1. Behzad Karim Khani: Als wir Schwäne waren
(143Bewertungen)15
Buch (gebunden)
Darum geht es: Ein Junge, der sich eine Gewalt herbeisehnt, die eine Kuhle hinterlässt mit den Umrissen Deutschlands. Er lebt in einer Siedlung, wo die Küchen keine Abzüge haben, und in deren Fluren es nach Armut, Majoran und Etagenbetten riecht. Es sind die 1990er und er ist mit seiner Familie aus dem Iran ins Ruhrgebiet geflohen. Die Mutter ist Soziologin, der Vater ein Schriftsteller, in dessen Sprache es fünfzehn verschiedene Begriffe für Stolz gibt. Deutschland erlebt er als Kränkung und wird zum Beobachter. Erschöpft sich dabei, das Land zu begreifen, während die Mutter an das An- und Weiterkommen glaubt und die Wut des Sohnes immer ungehemmter wird.
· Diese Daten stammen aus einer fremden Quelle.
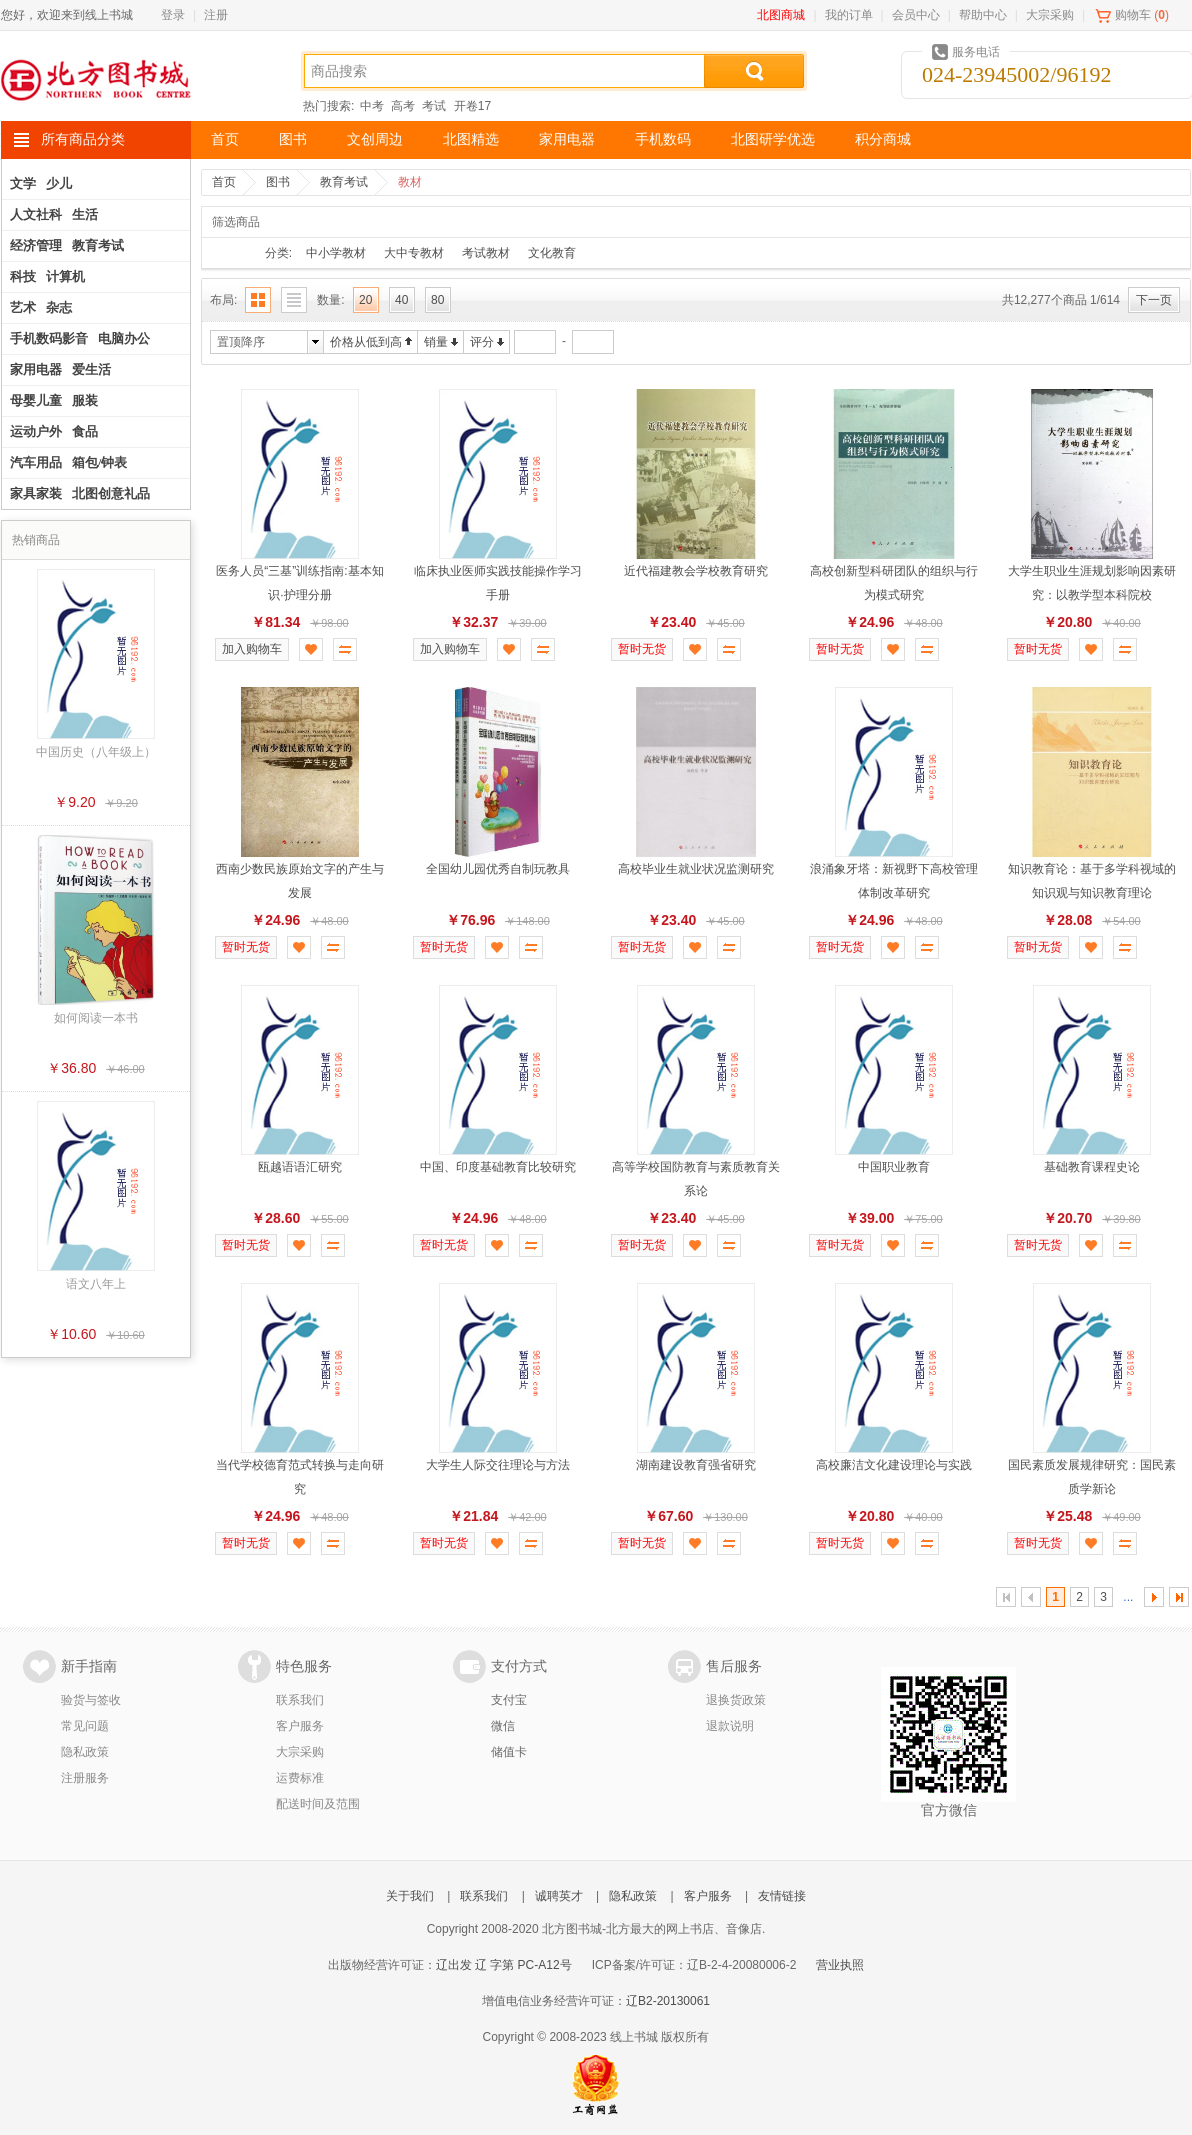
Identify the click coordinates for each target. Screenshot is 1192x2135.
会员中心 (916, 15)
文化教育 (552, 253)
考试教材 (486, 253)
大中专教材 (414, 253)
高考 (403, 106)
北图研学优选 (773, 139)
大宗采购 (1050, 15)
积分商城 (883, 139)
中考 (372, 106)
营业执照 (840, 1965)
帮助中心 (983, 15)
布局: (223, 300)
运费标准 (300, 1778)
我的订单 (849, 15)
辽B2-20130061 (668, 2001)
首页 (225, 139)
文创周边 (375, 139)
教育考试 (344, 182)
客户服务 (300, 1726)
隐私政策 (85, 1752)
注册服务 (85, 1778)
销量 (436, 342)
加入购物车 (252, 649)
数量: (330, 300)
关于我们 (410, 1896)
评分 (482, 342)
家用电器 (567, 139)
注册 (216, 15)
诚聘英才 (559, 1896)
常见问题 (85, 1726)
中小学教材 (336, 253)
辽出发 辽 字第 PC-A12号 (504, 1965)
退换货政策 (736, 1700)
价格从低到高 (366, 342)
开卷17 (472, 106)
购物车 (1133, 15)
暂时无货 (642, 649)
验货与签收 (91, 1700)
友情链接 (782, 1896)
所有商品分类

Darum lieben wir dieses Buch: Behzad Karim Khani schreibt so wunderbar poetisch und voller Sprachgewalt, dass es wirkt, als vermische sich die blumige iranische Sprache mit der deutschen. In seinem neuen autobiografisch beeinflussten Roman erfahren wir, was es bedeutet, als gebildeter Mensch in ein fremdes Land zu kommen, in dem man wieder bei null anfangen muss. Wahnsinnig eindrückliche Migrationsliteratur, die in keinem Bücherregal fehlen sollte. Übrigens: auch der Vorgänger "Hund Wolf Schakal" - sein Debüt - ist sehr lesenswert.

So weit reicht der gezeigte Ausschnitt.